#### Task material:
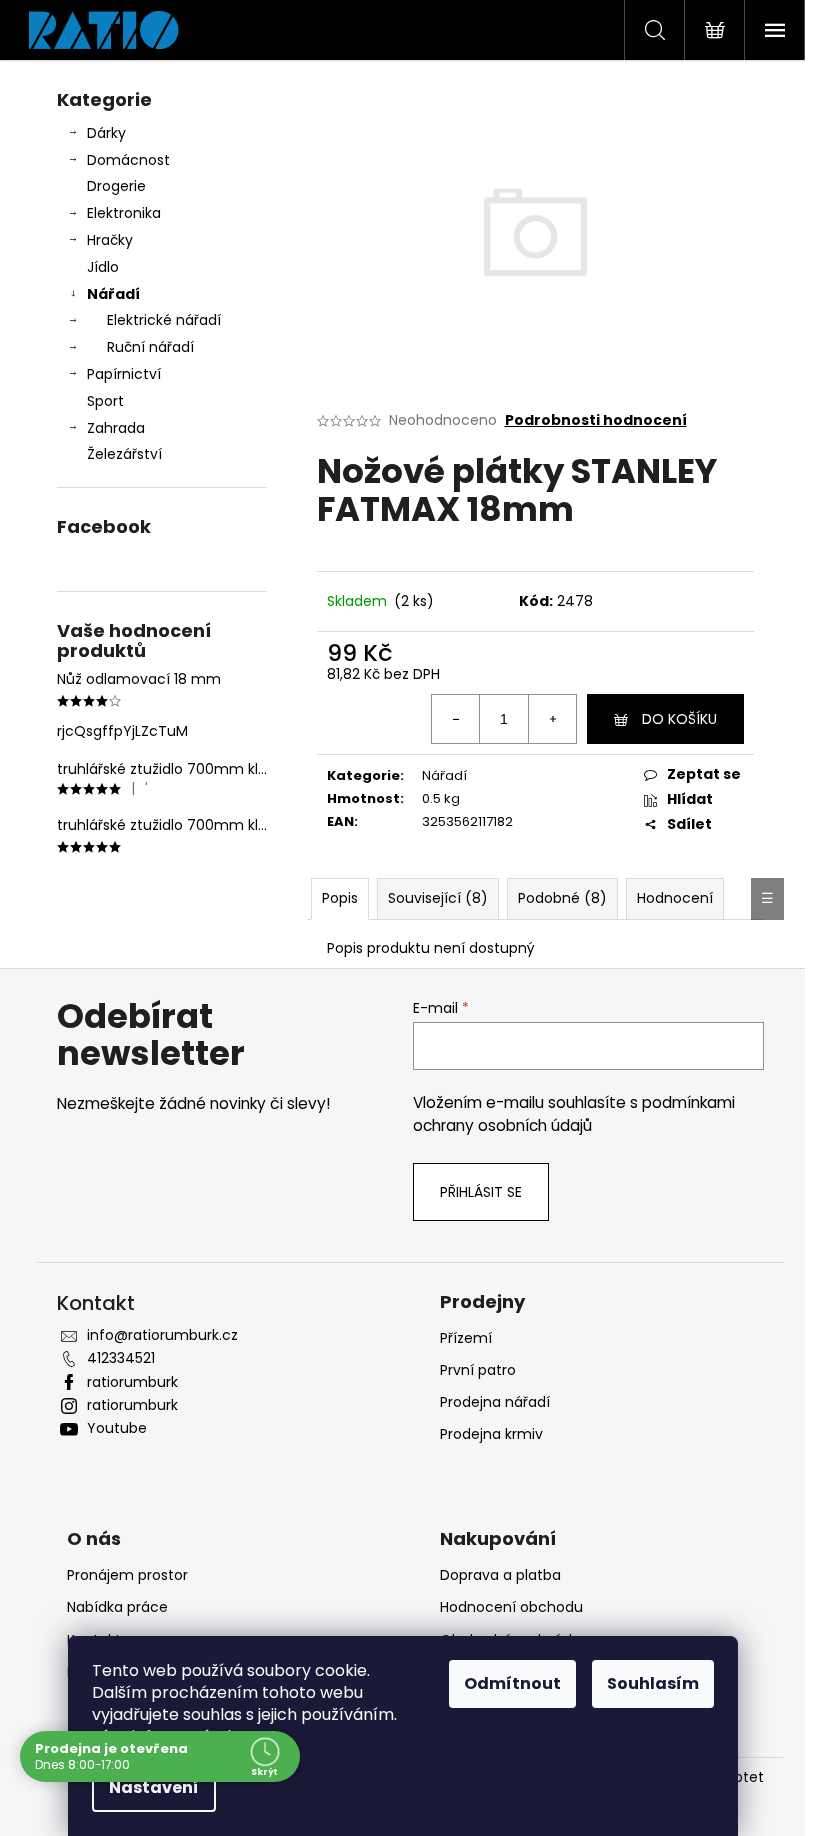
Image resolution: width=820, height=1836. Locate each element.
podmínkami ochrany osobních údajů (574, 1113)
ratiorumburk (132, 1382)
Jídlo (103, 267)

---

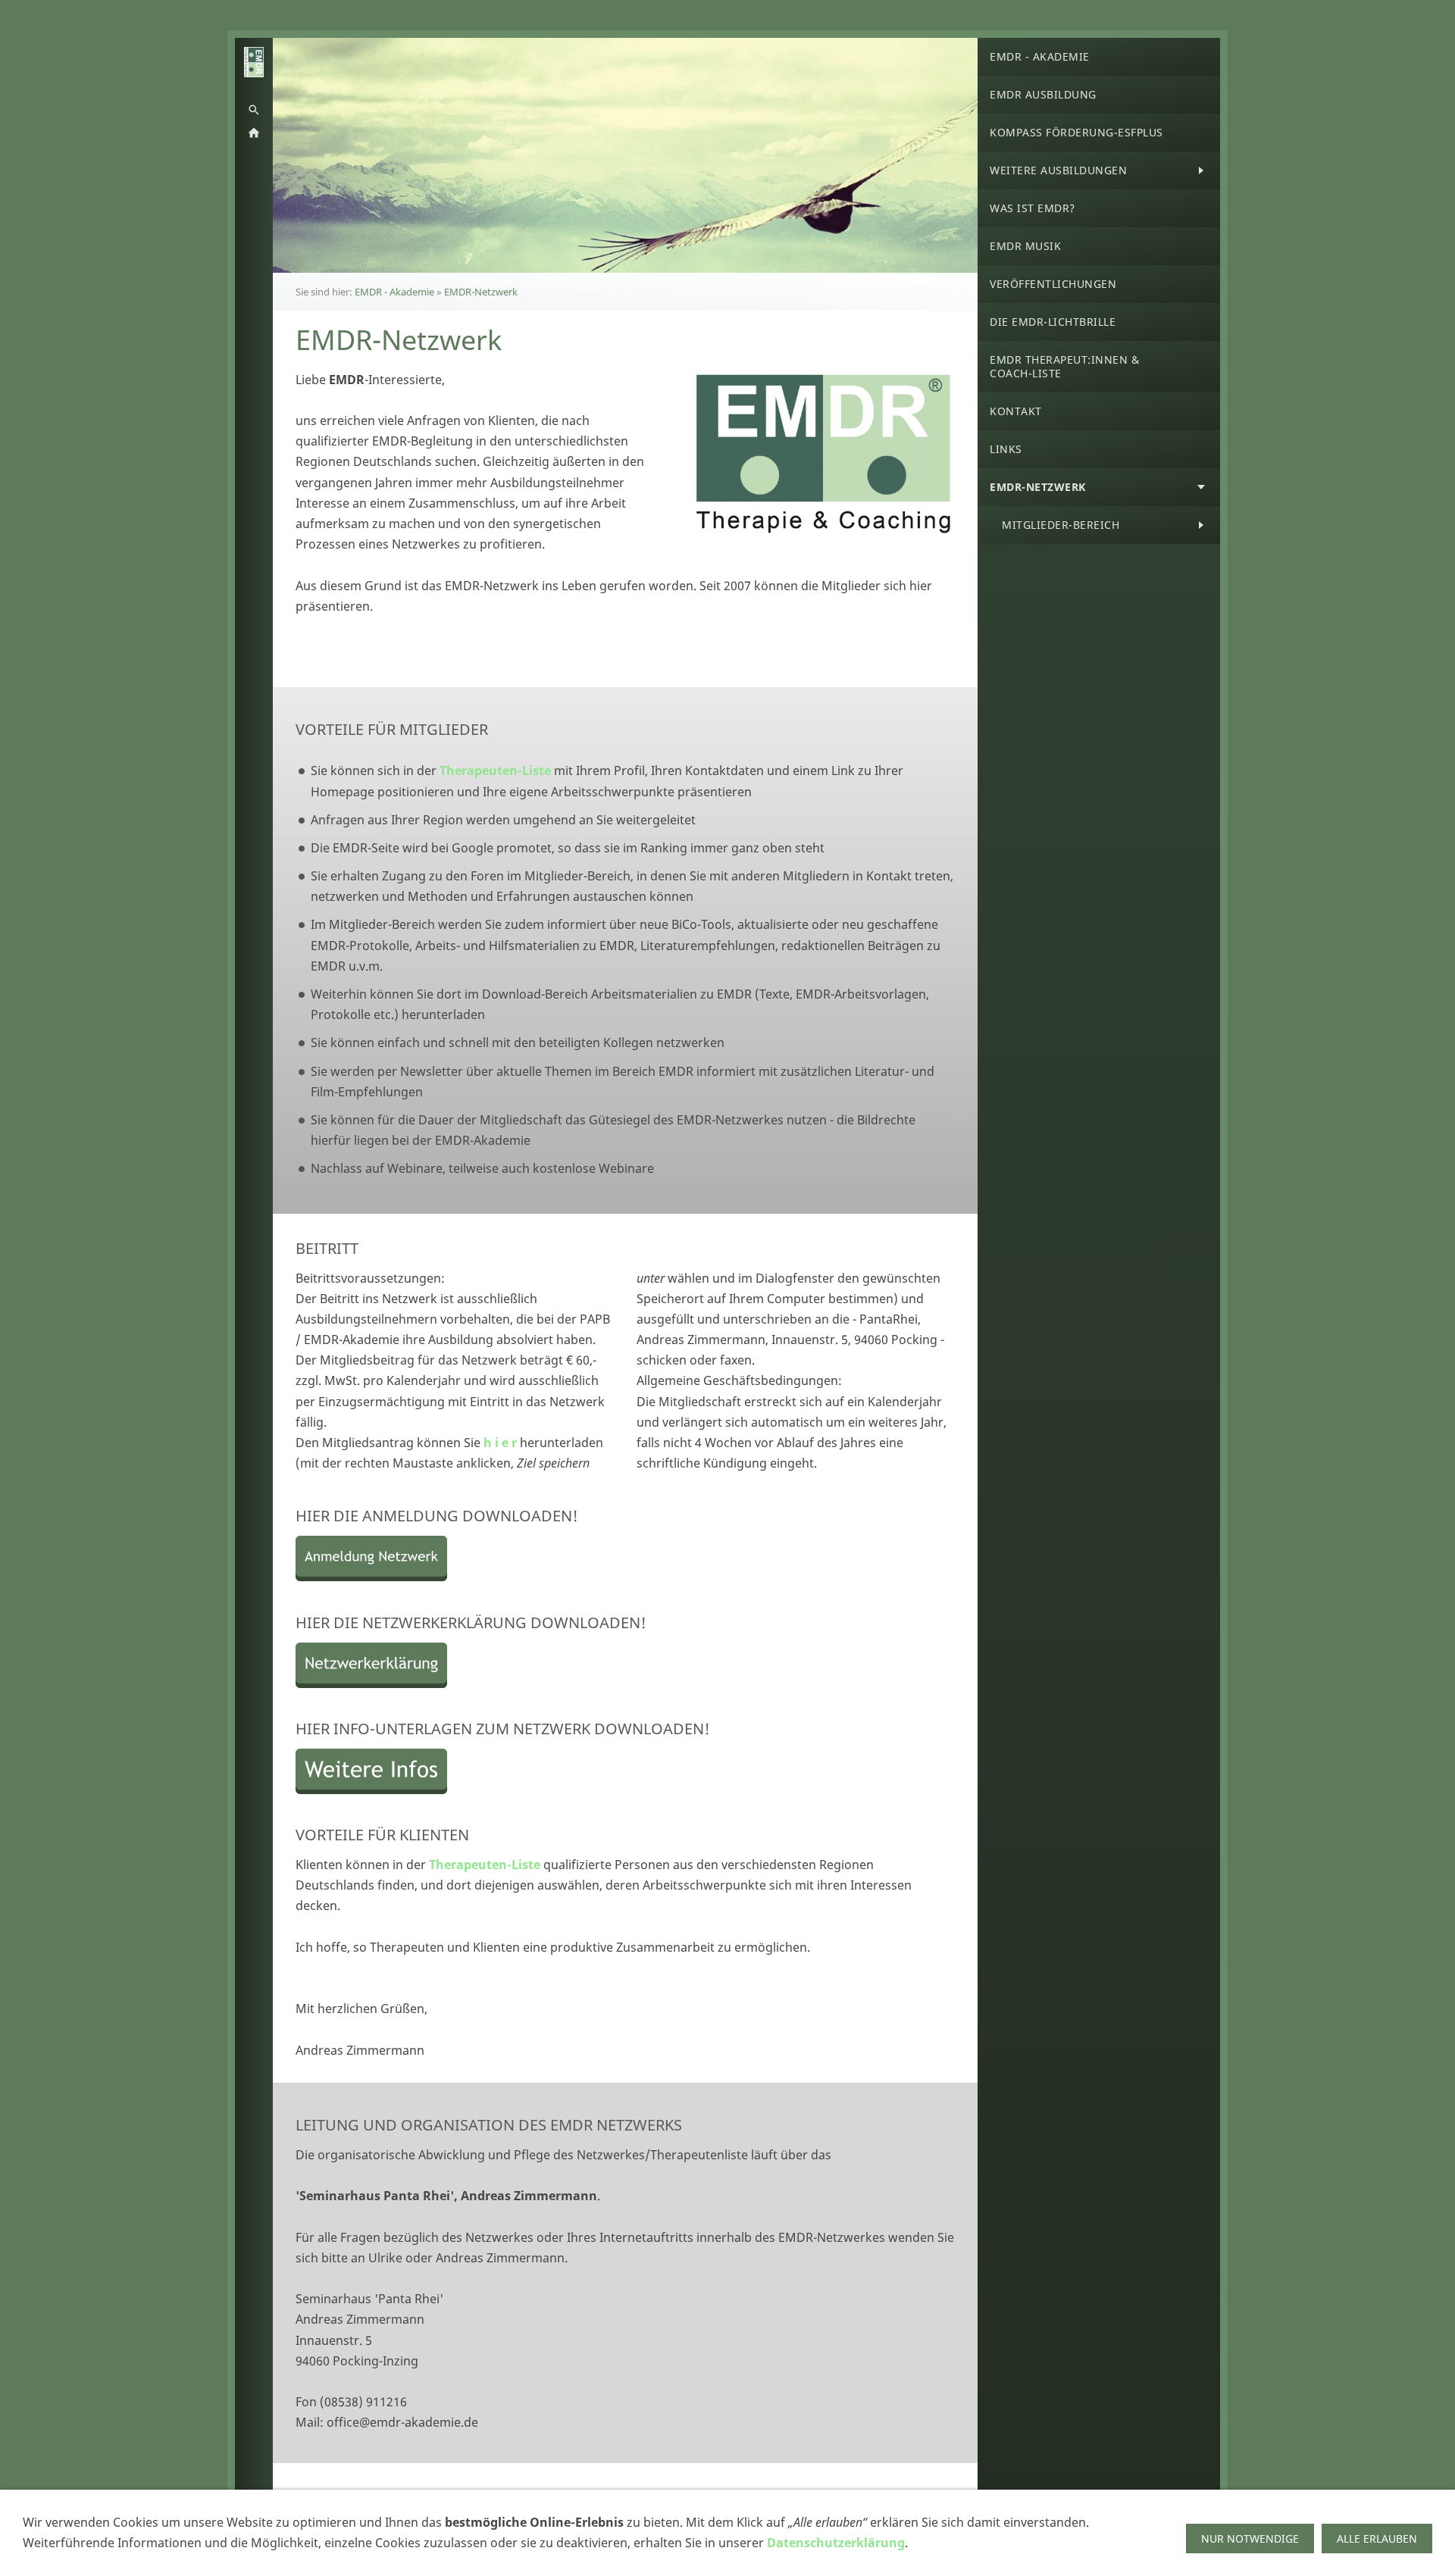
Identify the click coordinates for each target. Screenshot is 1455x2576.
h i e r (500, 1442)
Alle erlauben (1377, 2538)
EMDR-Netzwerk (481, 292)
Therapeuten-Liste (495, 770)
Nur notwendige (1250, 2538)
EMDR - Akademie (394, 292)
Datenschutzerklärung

---

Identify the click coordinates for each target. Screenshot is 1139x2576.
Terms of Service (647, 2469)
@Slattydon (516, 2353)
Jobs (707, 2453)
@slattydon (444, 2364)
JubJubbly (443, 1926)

#### Exercise details:
What you give back should be exactly the lines of the data above from the line with "Screenshot is 1139x2576." through the line with "JubJubbly (443, 1926)", both of those included, and nothing more.

#### Answer section:
Identify the click coordinates for each target. Screenshot is 1139x2576.
Terms of Service (647, 2469)
@Slattydon (516, 2353)
Jobs (707, 2453)
@slattydon (444, 2364)
JubJubbly (443, 1926)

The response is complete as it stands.